The proposed solution involves representing pattern sets as
bytecode and executing it in an interpreter embedded in MLIR, as with
SelectionDagISel, but using a pipeline built with MLIR and
representing patterns as an MLIR dialect. This pattern dialect should
be able to express a superset of TableGen patterns and, if necessary,
hook into native function calls to provide power similar to writing
C++ patterns. Optimizations can be performed on sets of patterns
represented in this intermediate form, which is then injected into the
existing framework, allowing interoperability with existing C++
patterns. Allowing emission of this intermediate form from “front-
ends”, such as Python, JSON, and TableGen, enables users to specify
patterns dynamically, without rebuilding the compiler. Then, pattern
sets can be distributed separately from the compiler itself. Or, users
can modify patterns on-the-fly with whatever DSL they work in. This
specification leads to a series of sub-problems. Of them include
designing the pattern dialect to be feature-complete, optimizing this
intermediate form, “lowering” pattern sets into a byte-code, and
designing the interpreter, in addition to how this system will
integrate with the existing infrastructure and how it needs to be
modified. An early version of this work was presented at an MLIR Open
Design Meeting, see slides here: https://docs.google.com/presentation/d/1e8MlXOBgO04kdoBoKTErvaPLY7
4vUaVoEMINm8NYDds/edit?usp=sharing
|
Case Study: LLVM Optimizations for AI Applications Using RISC-V V Extension
— Chia-Hsuan Chang (National Tsing Hua University, Taiwan),
Pi-You Chen (National Tsing Hua University, Taiwan),
Chao-Lin Lee (National Tsing Hua University, Taiwan),
Jenq-Kuen Lee (National Tsing Hua University, Taiwan)
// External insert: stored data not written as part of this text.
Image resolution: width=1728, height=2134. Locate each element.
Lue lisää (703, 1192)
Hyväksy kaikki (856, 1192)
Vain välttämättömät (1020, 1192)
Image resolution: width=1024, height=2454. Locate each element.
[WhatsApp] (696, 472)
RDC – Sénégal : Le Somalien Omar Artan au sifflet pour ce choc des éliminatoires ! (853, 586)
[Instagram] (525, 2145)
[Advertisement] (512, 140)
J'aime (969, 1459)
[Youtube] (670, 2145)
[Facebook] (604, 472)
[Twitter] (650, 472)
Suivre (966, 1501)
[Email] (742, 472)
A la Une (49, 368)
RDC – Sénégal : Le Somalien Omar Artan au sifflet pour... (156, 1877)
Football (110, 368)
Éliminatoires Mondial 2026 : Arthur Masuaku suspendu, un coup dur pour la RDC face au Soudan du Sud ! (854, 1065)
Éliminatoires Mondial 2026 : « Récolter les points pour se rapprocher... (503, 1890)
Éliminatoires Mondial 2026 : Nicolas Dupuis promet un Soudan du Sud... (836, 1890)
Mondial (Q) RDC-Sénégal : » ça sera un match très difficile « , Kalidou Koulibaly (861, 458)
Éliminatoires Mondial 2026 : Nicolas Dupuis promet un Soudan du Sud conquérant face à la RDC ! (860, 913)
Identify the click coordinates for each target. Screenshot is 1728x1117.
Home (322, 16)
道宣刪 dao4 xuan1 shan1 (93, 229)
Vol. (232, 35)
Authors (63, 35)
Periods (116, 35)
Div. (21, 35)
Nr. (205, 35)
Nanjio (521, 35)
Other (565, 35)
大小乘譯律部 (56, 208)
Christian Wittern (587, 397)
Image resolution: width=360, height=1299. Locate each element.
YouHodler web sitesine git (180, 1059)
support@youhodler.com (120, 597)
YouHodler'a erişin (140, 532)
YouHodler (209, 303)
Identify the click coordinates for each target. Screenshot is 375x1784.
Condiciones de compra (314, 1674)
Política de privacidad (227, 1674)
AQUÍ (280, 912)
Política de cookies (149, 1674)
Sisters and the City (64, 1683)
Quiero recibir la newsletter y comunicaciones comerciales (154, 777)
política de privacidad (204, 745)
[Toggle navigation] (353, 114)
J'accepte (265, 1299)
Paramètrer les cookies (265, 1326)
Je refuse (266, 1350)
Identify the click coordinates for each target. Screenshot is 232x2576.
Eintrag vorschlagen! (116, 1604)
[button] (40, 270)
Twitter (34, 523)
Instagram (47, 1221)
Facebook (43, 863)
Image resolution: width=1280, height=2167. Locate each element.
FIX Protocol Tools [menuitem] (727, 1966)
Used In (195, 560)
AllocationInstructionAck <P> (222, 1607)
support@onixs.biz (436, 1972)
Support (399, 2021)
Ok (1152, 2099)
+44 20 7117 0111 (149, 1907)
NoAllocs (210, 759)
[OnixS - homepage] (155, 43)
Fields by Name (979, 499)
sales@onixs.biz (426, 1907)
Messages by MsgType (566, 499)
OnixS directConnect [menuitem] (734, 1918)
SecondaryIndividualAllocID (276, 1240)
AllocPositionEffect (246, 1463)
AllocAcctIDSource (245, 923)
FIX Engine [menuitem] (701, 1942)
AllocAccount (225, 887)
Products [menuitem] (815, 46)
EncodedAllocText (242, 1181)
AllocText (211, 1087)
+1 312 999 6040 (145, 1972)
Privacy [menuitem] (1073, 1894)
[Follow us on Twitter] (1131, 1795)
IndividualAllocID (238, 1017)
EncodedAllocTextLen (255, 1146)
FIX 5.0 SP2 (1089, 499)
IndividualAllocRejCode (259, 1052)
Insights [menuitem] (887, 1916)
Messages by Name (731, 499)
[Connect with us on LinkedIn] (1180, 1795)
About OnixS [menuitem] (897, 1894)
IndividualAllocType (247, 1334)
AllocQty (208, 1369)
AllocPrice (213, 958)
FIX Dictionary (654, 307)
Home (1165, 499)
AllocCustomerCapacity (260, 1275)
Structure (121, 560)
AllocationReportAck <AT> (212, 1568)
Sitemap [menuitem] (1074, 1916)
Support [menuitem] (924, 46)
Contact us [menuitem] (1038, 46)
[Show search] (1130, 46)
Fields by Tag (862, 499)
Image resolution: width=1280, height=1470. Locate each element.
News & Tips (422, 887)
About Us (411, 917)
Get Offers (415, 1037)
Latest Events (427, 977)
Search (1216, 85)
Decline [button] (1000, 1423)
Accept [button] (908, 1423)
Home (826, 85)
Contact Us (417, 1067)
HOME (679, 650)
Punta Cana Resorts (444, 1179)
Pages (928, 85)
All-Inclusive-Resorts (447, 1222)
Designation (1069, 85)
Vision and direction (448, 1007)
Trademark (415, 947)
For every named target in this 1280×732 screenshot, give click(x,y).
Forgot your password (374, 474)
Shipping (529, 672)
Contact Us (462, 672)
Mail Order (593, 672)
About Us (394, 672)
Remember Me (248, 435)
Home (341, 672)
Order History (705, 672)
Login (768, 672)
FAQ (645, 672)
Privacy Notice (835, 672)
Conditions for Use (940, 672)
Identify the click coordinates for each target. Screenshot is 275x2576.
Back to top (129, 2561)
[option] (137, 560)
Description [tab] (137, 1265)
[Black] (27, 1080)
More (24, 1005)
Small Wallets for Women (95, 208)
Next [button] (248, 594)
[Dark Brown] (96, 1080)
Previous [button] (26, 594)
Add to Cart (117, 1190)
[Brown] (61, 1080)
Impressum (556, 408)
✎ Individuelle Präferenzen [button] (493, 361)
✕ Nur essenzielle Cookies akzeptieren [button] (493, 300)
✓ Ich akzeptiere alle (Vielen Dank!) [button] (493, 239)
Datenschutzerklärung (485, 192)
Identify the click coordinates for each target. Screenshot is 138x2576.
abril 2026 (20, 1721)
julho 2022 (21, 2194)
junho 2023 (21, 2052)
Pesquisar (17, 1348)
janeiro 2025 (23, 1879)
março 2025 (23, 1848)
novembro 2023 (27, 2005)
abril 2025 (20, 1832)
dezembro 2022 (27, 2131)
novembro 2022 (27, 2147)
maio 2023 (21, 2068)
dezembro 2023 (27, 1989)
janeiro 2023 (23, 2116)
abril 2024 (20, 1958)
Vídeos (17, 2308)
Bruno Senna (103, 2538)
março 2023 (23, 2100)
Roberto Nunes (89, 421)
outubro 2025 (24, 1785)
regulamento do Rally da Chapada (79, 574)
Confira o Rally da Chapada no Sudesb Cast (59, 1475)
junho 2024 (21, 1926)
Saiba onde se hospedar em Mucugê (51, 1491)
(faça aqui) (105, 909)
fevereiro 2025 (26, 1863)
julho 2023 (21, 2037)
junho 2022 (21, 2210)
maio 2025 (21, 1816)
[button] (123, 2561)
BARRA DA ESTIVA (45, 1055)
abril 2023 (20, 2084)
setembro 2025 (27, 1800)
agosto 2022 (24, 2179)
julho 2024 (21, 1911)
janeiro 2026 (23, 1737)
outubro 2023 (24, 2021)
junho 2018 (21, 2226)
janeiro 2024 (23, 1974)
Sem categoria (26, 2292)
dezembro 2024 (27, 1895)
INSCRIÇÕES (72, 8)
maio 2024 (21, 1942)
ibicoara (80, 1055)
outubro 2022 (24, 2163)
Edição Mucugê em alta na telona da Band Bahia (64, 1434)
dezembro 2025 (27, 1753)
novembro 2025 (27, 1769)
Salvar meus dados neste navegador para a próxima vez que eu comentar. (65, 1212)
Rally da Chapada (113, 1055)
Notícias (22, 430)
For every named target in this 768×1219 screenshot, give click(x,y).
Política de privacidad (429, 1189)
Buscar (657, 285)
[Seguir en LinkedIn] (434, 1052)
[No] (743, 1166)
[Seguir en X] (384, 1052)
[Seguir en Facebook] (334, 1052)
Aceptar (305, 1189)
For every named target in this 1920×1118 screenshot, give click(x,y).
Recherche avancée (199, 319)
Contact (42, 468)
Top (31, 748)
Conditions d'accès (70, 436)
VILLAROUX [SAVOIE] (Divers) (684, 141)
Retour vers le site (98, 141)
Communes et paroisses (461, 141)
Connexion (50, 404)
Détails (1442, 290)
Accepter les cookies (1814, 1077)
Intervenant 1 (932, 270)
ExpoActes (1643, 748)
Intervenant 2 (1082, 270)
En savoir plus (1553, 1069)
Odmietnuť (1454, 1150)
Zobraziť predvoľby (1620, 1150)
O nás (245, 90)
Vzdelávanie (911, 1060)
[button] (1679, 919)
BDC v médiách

RISC-V is an open ISA with small and flexible features. Hardware
vendors for RISC-V could select the extension by their requirements
for the specific application. Among the extension, vector extension is
one of the RISC-V extensions to enable the superword SIMD in RISC-V
architectures to support the fallback engine of the AI Computing. As
the specification is still new, there are needed supports in the LLVM
compiler site. In our paper, we describe the techniques to efficiently
support RISC-V with V extension at LLVM via both vector intrinsic
functions and basic llvm vector builders. Note RISC-V vector extension
allows one to dynamically set the size of each element in the vector
and also the amount of vector elements. This was designed in the
specification to allow the flexibility to deploy different widths for
low-power numeric with different layers in the deep learning models.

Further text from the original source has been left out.